The full text of the interview appears below:

Will you describe briefly your company and its search technology?

Pomcor is dedicated to Web technology innovation.  In the area of search we have created Noflail Search, a search interface that runs on the Flex platform.  Search results are currently obtained from the Yahoo BOSS API, but this may change in the future.   Noflail Search helps the user solve tough search problems by prefetching the results of related queries, and supporting the simultaneous browsing of the result sets of multiple queries.  It sounds complicated, but new users find the interface familiar and comfortable from the start.  Noflail Search also lets users save useful queries—yes, queries, not results.  This is akin to bookmarking the queries, but a lot more practical.

What are the three major challenges you see in search / content processing in 2009?

First challenge: what I call the indexable unit problem.  A Web page is often not the desired indexable unit.  If you want to cook sardines with triple sec (after reading Thurber) and issue a query [sardines “triple sec”] you will find pages that have a recipe with sardines and a recipe with triple sec.  If there is a page with a recipe that uses both sardines and triple sec, it may be buried too deep for you to find.  In this case the desired indexable unit is the recipe, not the page.  Other indexable units: articles in a catalog, messages in an email archive, blog entries, news.  There are ad-hoc solutions for blog entries and news, but no general-purpose solutions.

Second challenge: what I call the deep API problem.  Several search engines offer public Web APIs that enable search mashups.  Yahoo, in particular, encourages developers to reorder search results and merge results from different sources.  But no search API provides more than the first 1000 results from any result set, and you cannot reorder a set if you only have a tiny subset of its elements.  What’s needed is a deep API that lets you build your own index from crawler raw data or by combining multiple sources.

Third challenge: incorporate semantic technology into mainstream search engines.

With search processing decades old, what have been the principal  barriers to resolving these challenges in the past?

The three challenges have not been resolved for different reasons. Indexable units require a new standard to specify the units within a page, and a restructuring of the search engines; hence a lot of inertia stands in the way of a solution.  The need for a deep API is new and not widely recognized yet.  And semantics are inherently difficult.

What is your approach to problem solving in search and content processing?
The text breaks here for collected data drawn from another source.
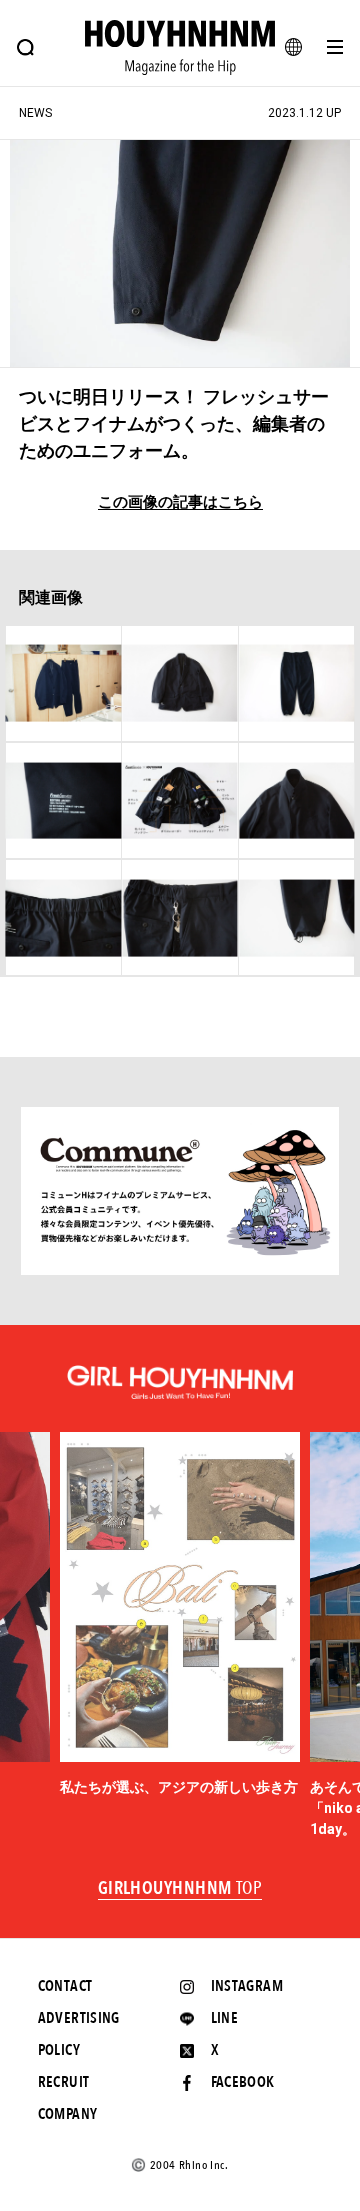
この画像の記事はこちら (180, 502)
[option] (180, 1615)
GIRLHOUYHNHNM (180, 1889)
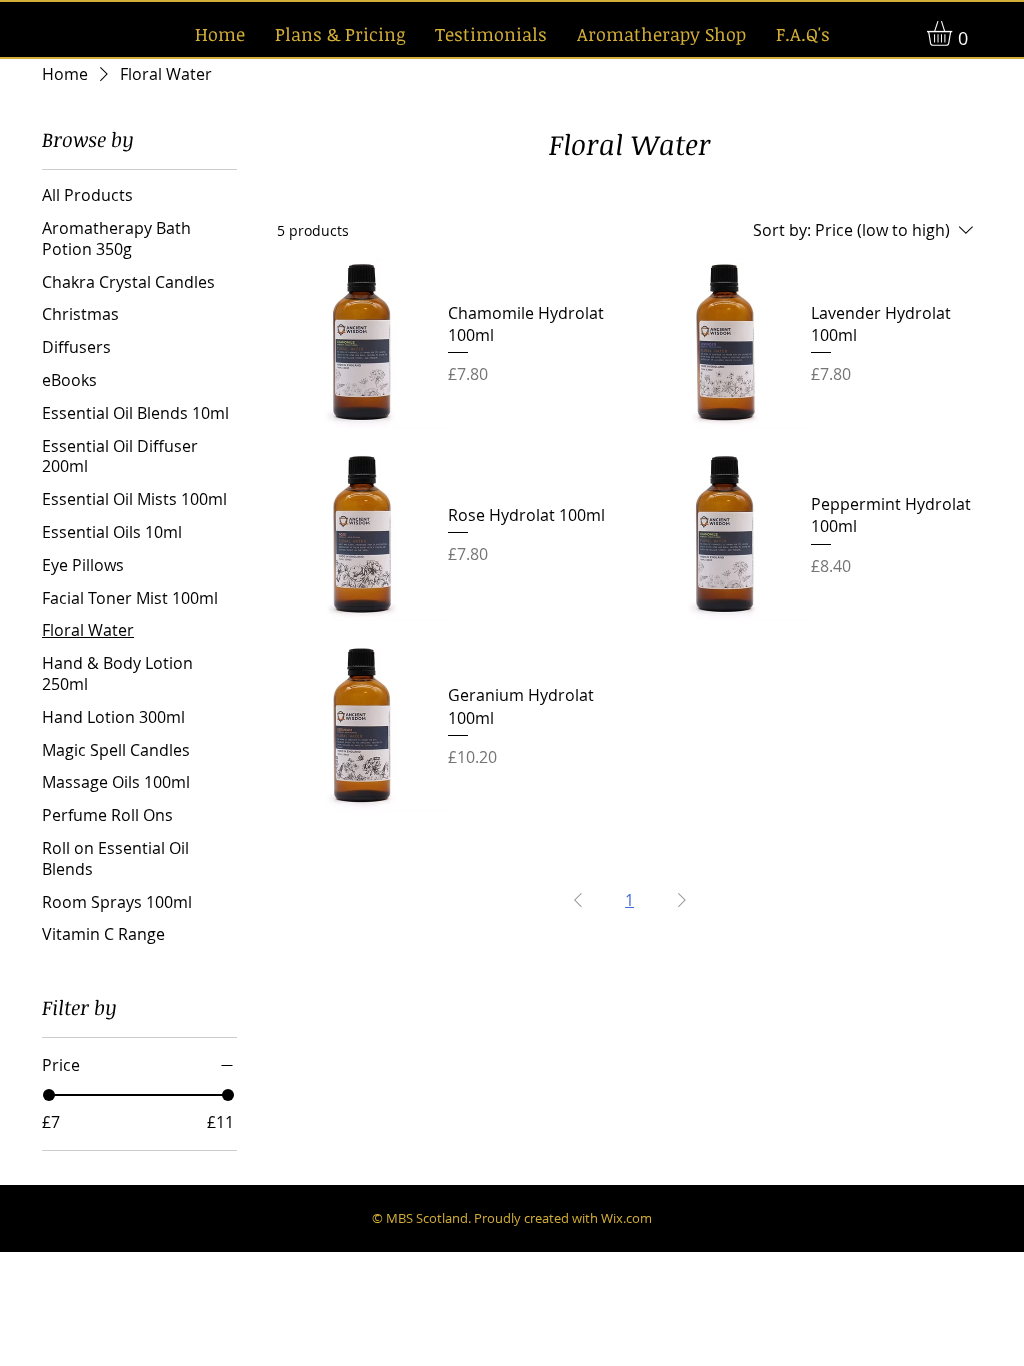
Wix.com (626, 1218)
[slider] (49, 1095)
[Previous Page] (578, 900)
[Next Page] (682, 900)
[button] (954, 33)
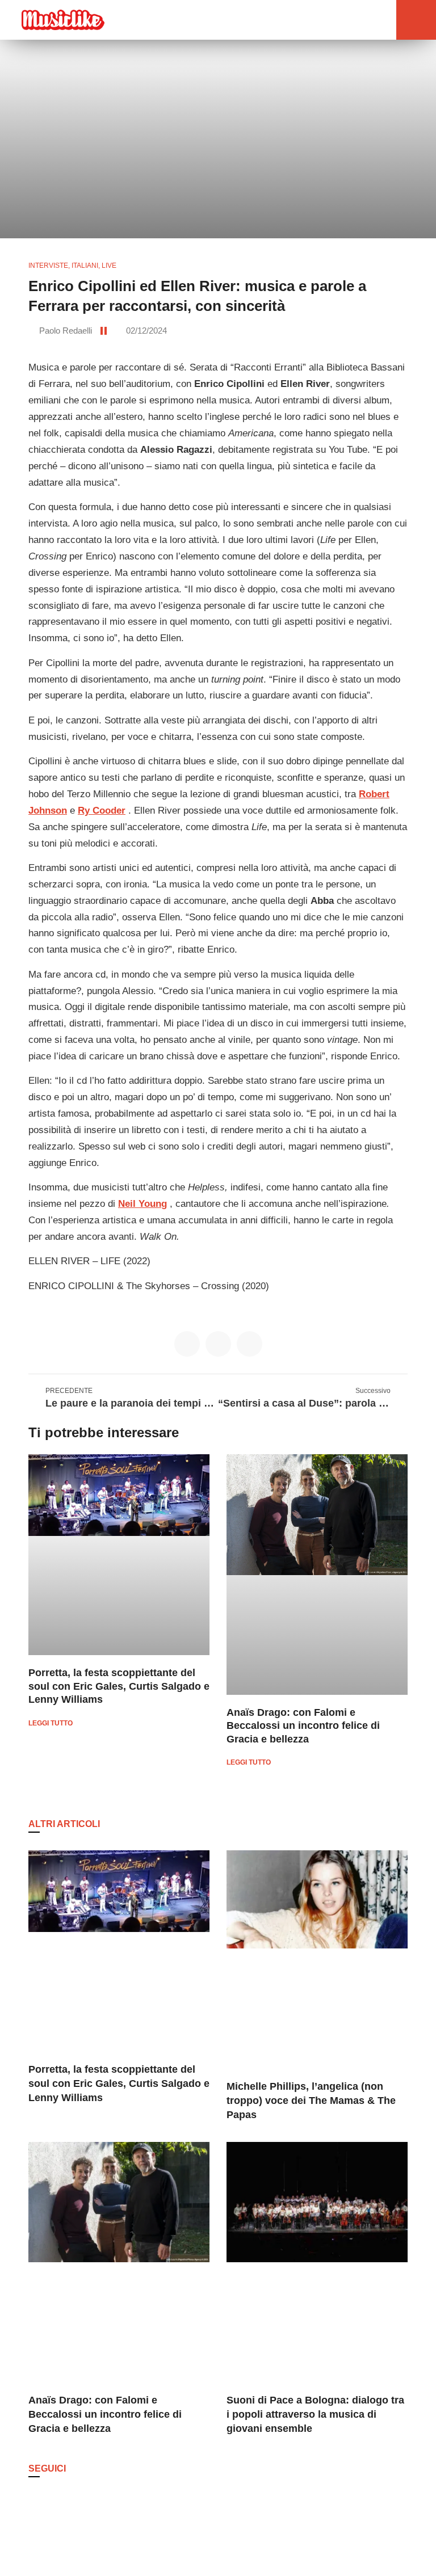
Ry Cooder (101, 810)
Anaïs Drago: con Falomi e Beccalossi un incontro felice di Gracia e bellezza (303, 1726)
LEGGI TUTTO (50, 1723)
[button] (360, 20)
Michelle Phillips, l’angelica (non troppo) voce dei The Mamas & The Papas (311, 2100)
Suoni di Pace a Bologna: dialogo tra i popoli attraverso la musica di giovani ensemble (315, 2414)
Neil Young (142, 1203)
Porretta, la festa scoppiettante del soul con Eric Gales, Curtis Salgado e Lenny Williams (118, 1686)
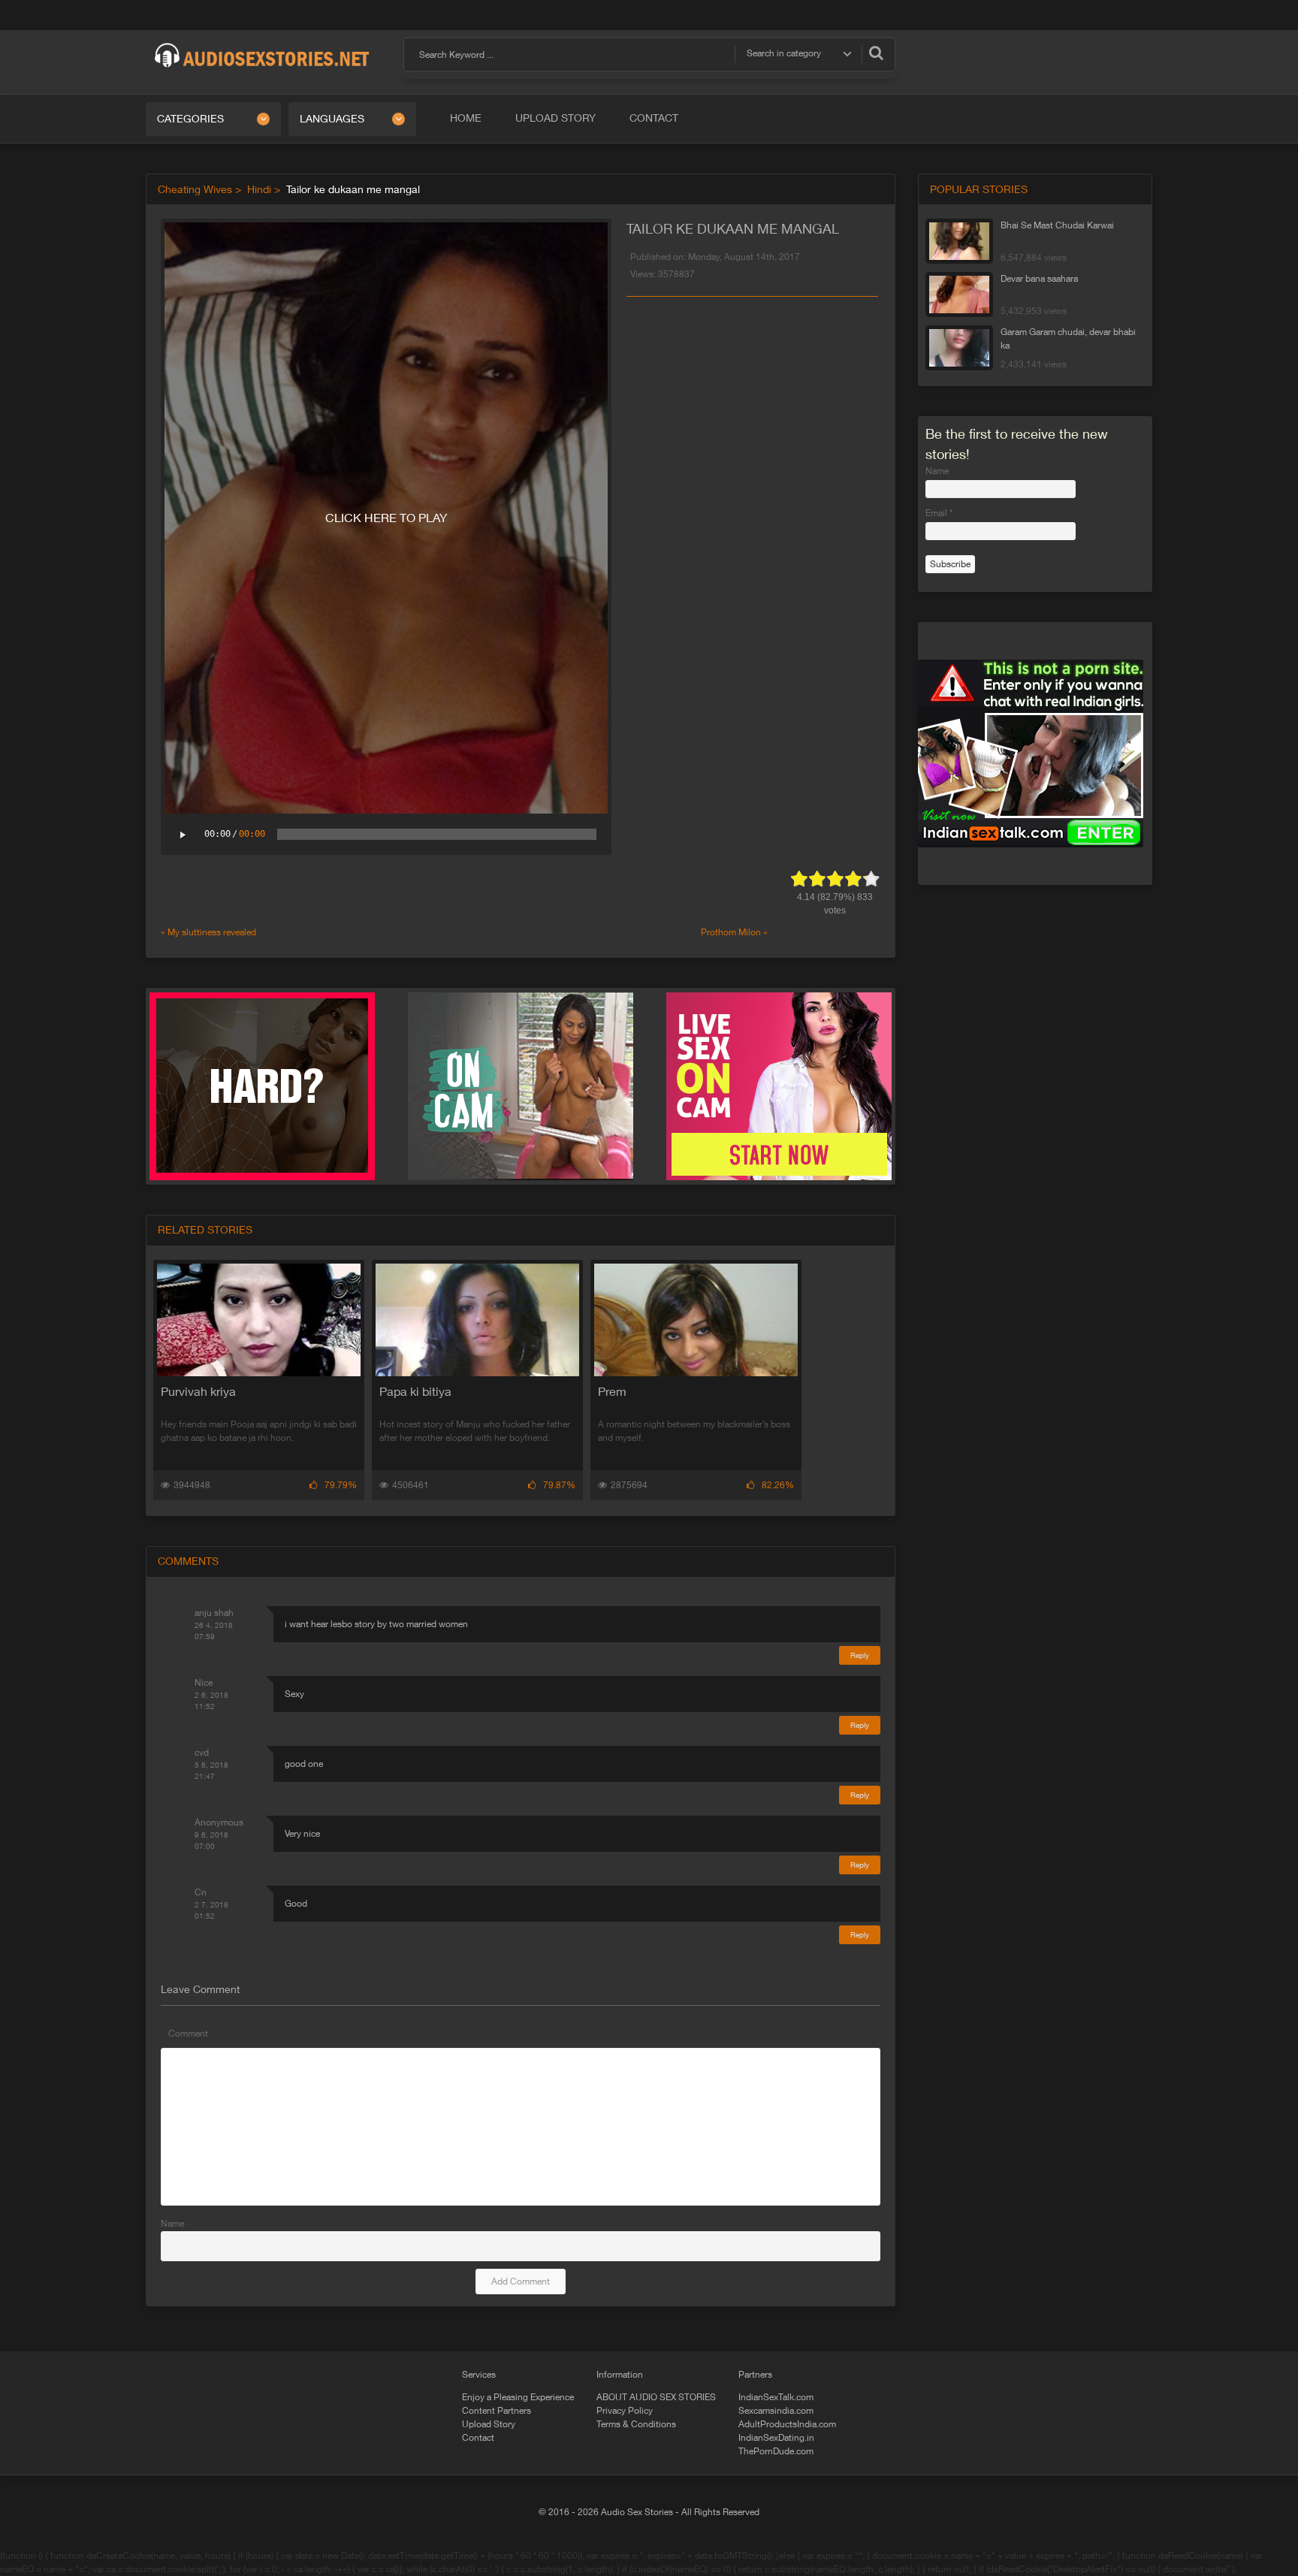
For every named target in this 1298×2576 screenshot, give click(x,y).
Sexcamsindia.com (776, 2410)
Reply (859, 1654)
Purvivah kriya (198, 1391)
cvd (202, 1752)
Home (465, 118)
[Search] (876, 52)
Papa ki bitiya (415, 1391)
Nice (204, 1683)
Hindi (259, 189)
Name (172, 2223)
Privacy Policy (624, 2410)
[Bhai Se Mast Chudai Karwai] (959, 241)
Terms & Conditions (636, 2424)
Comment (188, 2033)
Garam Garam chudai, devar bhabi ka (1068, 339)
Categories (190, 119)
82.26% (778, 1485)
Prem (612, 1391)
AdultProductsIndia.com (787, 2424)
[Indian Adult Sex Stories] (262, 43)
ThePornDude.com (776, 2451)
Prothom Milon (731, 932)
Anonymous (219, 1822)
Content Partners (496, 2410)
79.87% (559, 1485)
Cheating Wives (195, 189)
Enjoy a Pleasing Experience (518, 2397)
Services (479, 2374)
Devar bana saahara (1039, 278)
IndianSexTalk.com (776, 2397)
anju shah (214, 1613)
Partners (755, 2374)
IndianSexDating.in (776, 2438)
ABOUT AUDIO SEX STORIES (656, 2397)
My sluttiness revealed (212, 932)
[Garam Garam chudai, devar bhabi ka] (959, 347)
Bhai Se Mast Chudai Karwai (1057, 225)
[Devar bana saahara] (959, 294)
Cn (201, 1892)
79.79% (340, 1485)
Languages (332, 119)
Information (619, 2374)
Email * (938, 513)
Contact (653, 118)
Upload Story (555, 118)
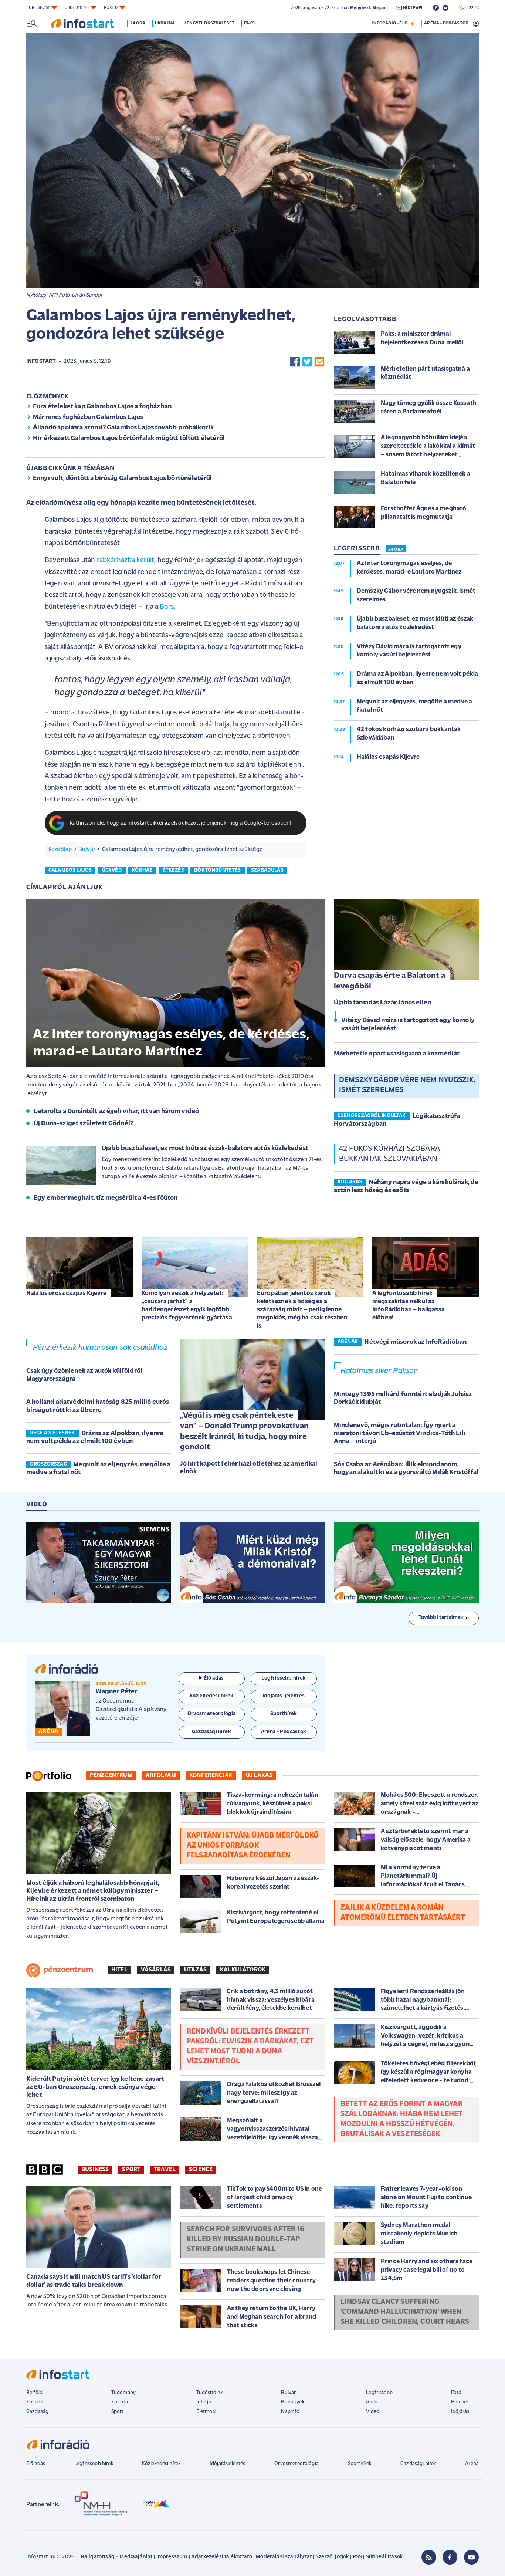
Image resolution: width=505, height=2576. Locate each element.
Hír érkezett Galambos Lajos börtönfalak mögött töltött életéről (129, 438)
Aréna (472, 2464)
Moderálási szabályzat (284, 2557)
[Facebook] (450, 2557)
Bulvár (86, 849)
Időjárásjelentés (227, 2464)
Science (201, 2170)
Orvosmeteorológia (296, 2464)
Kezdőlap (60, 849)
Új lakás (259, 1775)
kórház (142, 870)
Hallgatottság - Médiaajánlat (116, 2557)
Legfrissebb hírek (93, 2464)
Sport (131, 2170)
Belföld (34, 2393)
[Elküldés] (319, 362)
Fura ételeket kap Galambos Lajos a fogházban (102, 406)
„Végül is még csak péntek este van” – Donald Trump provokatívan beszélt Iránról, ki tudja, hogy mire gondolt (244, 1432)
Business (95, 2170)
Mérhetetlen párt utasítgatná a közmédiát (397, 1054)
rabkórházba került (126, 560)
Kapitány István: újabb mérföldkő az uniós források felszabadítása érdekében (253, 1845)
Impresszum (171, 2557)
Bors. (167, 607)
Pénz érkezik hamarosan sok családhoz (100, 1348)
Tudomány (123, 2393)
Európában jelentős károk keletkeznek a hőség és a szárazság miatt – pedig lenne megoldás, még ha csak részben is (302, 1309)
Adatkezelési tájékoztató (221, 2557)
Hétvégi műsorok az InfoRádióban (415, 1342)
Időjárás (460, 2411)
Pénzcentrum (111, 1775)
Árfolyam (161, 1775)
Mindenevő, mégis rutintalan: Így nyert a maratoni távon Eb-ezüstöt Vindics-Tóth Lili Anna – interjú (399, 1433)
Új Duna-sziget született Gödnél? (83, 1123)
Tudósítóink (209, 2393)
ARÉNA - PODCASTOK (446, 23)
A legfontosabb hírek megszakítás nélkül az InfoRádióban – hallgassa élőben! (408, 1305)
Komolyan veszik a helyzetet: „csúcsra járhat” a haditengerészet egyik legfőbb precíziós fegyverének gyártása (187, 1305)
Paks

Do you focus on smarter software, better content processing, improved interfaces, or some other specific area?

Noflail Search is a substantial improvement on the traditional search interface.  Nothing more, nothing less.  It may be surprising that such an improvement is coming now, after search engines have been in existence for so many years.  Part of the reason for this may be that Google has a quasi-monopoly in Web search, and monopolies tend to stifle innovation.  Our innovations are a direct result of the appearance of public Web APIs, which lower the barrier to entry and foster innovation.

With the rapid change in the business climate, how will the increasing financial pressure on information technology affect search / content processing?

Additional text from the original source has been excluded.